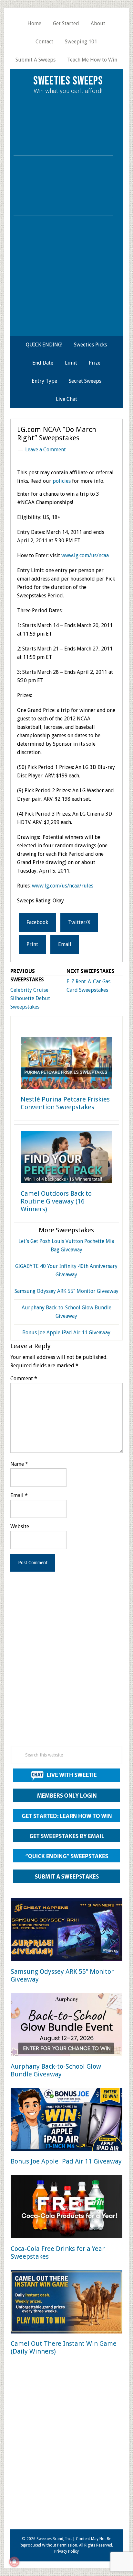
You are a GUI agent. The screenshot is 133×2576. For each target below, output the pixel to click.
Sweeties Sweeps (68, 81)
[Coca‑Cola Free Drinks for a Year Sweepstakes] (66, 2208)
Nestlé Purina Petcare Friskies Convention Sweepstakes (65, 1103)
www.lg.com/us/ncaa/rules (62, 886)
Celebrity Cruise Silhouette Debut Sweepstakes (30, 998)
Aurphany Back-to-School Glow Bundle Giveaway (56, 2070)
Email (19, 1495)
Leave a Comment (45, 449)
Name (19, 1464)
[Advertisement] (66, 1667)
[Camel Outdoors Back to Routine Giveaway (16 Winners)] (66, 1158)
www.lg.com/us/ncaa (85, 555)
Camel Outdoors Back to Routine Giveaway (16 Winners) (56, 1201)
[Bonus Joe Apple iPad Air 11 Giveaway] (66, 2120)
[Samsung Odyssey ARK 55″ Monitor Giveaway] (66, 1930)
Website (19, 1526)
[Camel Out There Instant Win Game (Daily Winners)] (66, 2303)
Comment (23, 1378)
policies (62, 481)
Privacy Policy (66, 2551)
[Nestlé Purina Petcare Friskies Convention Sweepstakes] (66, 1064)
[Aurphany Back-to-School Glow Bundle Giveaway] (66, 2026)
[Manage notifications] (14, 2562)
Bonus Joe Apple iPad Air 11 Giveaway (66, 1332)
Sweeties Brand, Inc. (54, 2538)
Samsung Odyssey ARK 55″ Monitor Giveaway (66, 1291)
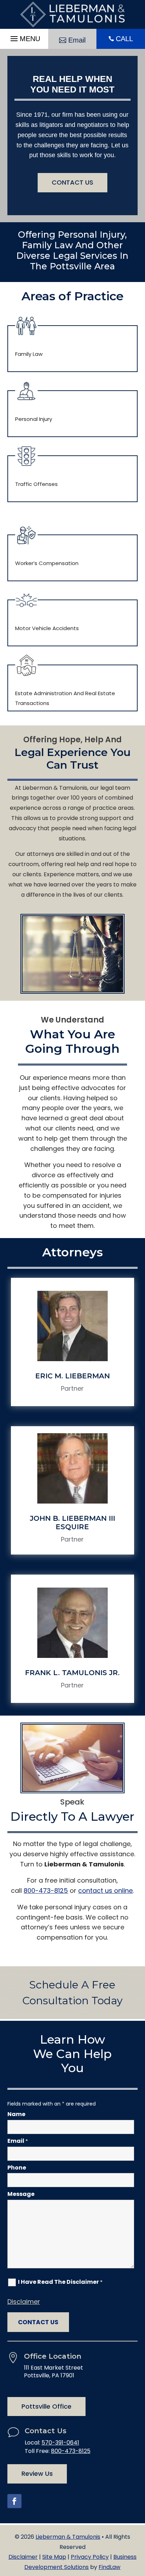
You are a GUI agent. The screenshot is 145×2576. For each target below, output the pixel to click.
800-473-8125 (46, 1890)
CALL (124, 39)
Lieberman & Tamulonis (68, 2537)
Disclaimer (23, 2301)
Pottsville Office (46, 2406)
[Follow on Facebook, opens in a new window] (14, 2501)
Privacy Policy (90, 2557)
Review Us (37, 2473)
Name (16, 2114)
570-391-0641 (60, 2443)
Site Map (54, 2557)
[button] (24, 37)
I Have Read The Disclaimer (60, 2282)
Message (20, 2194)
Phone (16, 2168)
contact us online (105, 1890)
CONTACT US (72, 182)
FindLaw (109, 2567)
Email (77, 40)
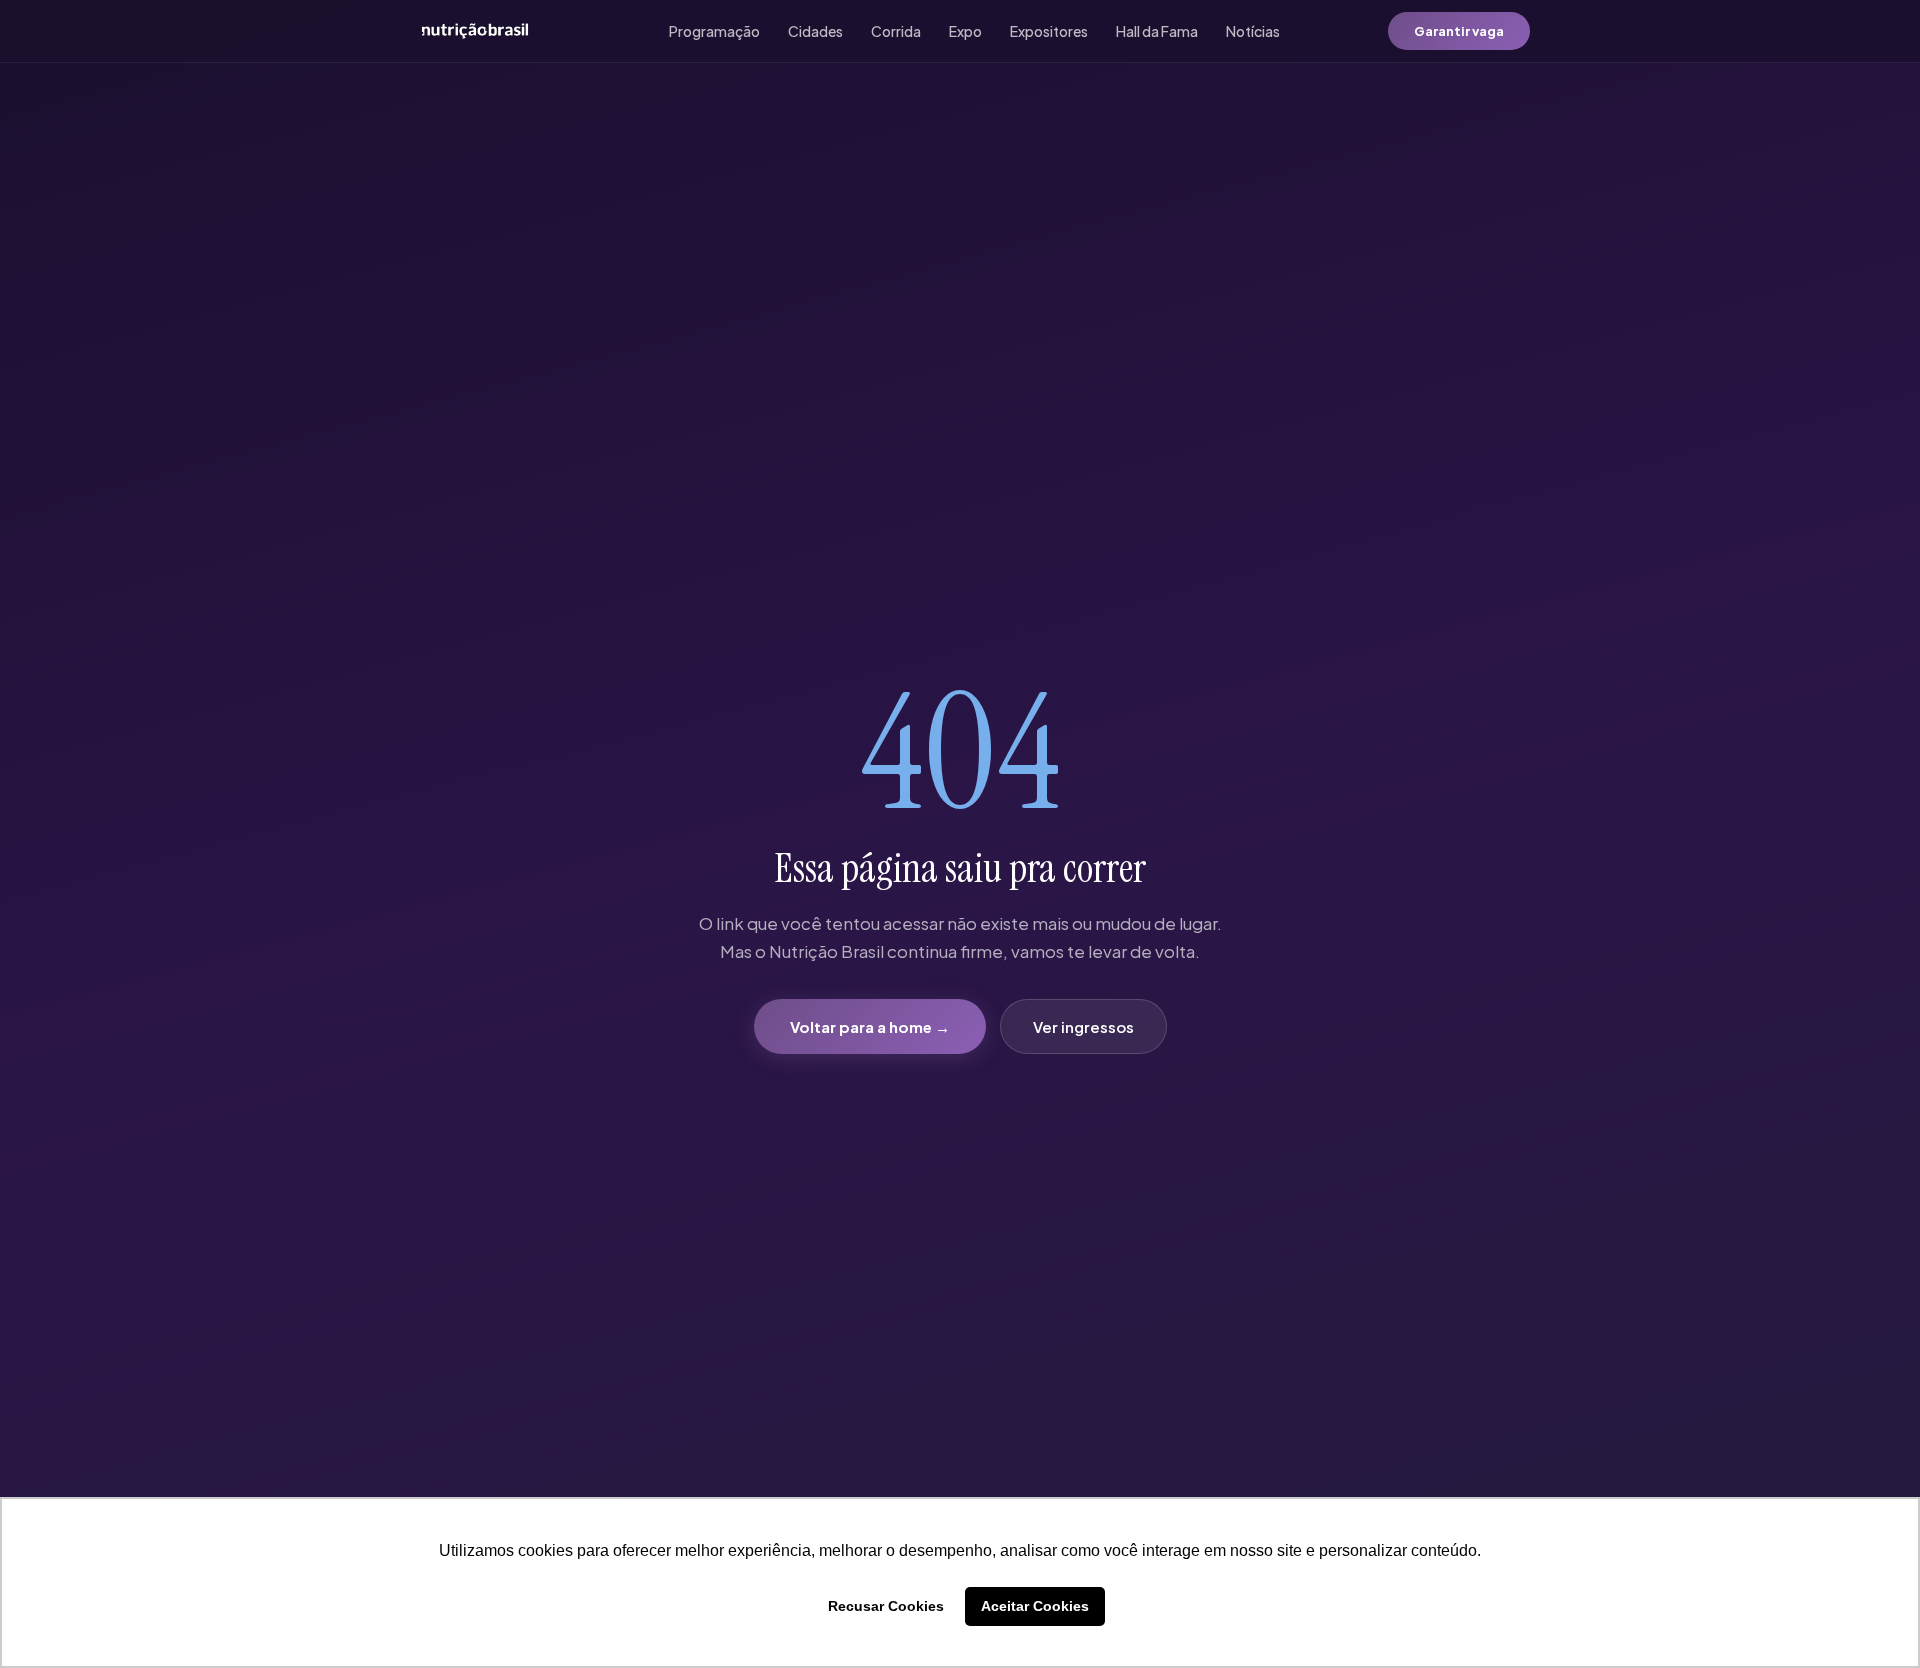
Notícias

···

_REQUIRED WORK_
From the records above, quote word for word only the lines beginning at the line that has "[Aurphany Back-to-School Glow" and stopping after the line that has "Site Map (54, 2557)". Omit the pictures.

_TASK ANSWER_
[Aurphany Back-to-School Glow Bundle Giveaway] (66, 2026)
[Manage notifications] (14, 2562)
Bonus Joe Apple iPad Air 11 Giveaway (66, 1332)
Sweeties Brand, Inc. (54, 2538)
Samsung Odyssey ARK 55″ Monitor Giveaway (66, 1291)
You are a GUI agent. The screenshot is 145×2576. For each target below, output the pixel to click.
800-473-8125 (46, 1890)
CALL (124, 39)
Lieberman & Tamulonis (68, 2537)
Disclaimer (23, 2301)
Pottsville Office (46, 2406)
[Follow on Facebook, opens in a new window] (14, 2501)
Privacy Policy (90, 2557)
Review Us (37, 2473)
Name (16, 2114)
570-391-0641 (60, 2443)
Site Map (54, 2557)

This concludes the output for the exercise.